• [EXERCISE BRIEF]: The answer is an exact copy of the lines from the one with "You are a computer-use" to the end of the listing below, pictures left out.
------------------------------------------------------------------------
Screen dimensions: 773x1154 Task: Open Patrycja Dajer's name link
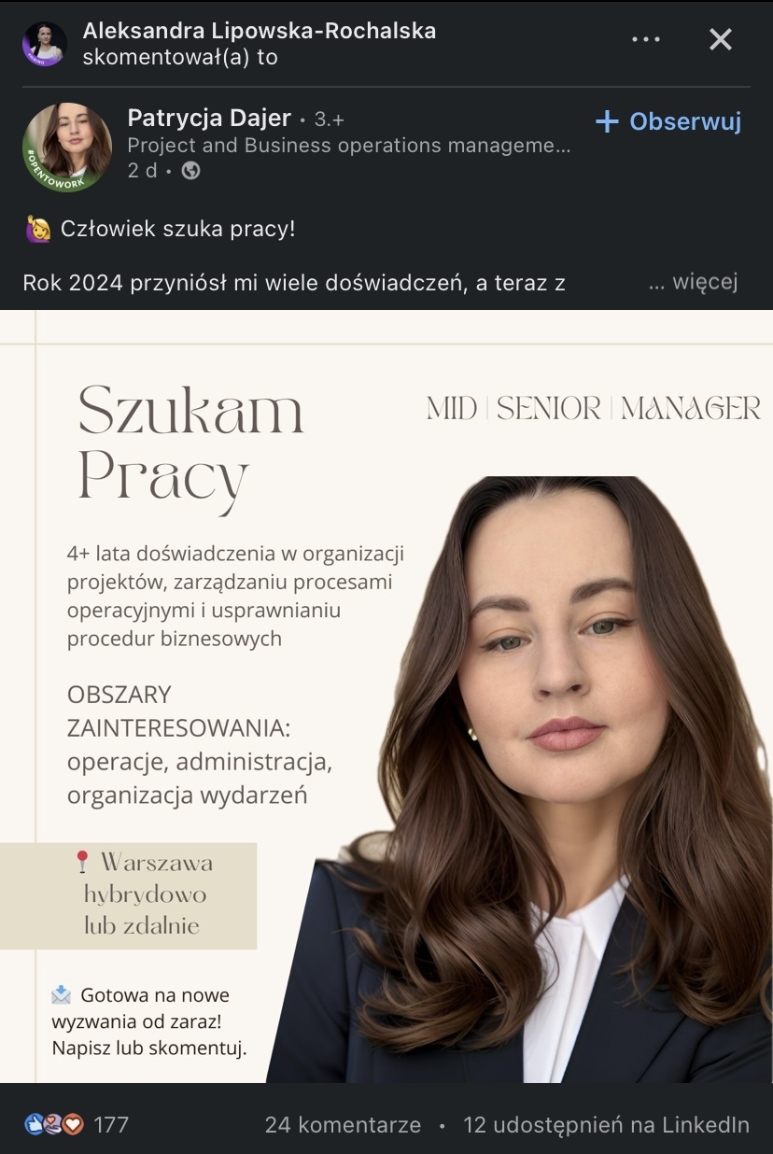click(209, 119)
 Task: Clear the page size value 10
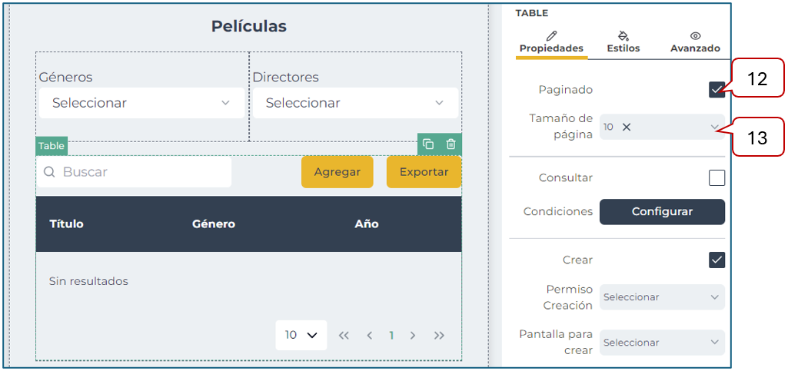click(x=627, y=128)
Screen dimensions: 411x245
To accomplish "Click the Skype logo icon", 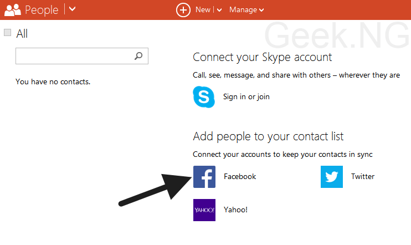I will 204,97.
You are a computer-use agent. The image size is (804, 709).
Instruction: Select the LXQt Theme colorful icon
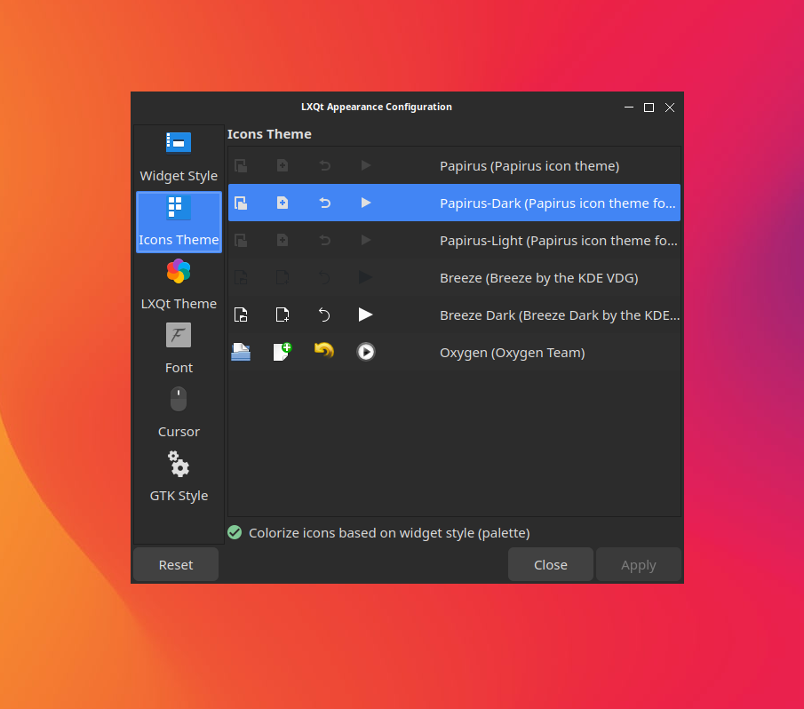[x=179, y=271]
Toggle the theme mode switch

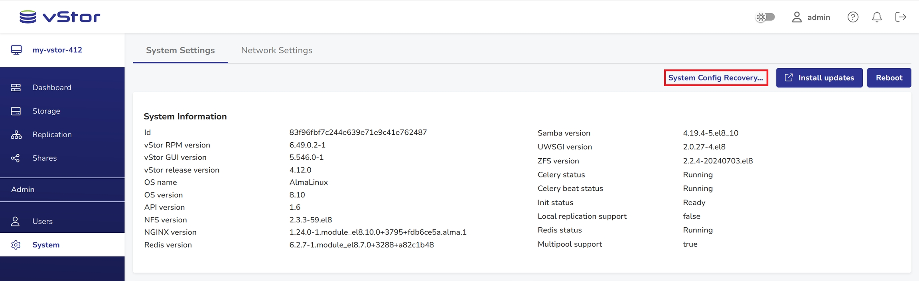765,17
------------------------------------------------------------------------
• [WRITTEN ANSWER]:
You are a computer-use agent. The image size is (804, 709).
Instruction: Select the LXQt Theme colorful icon
[x=179, y=271]
Toggle the theme mode switch

765,17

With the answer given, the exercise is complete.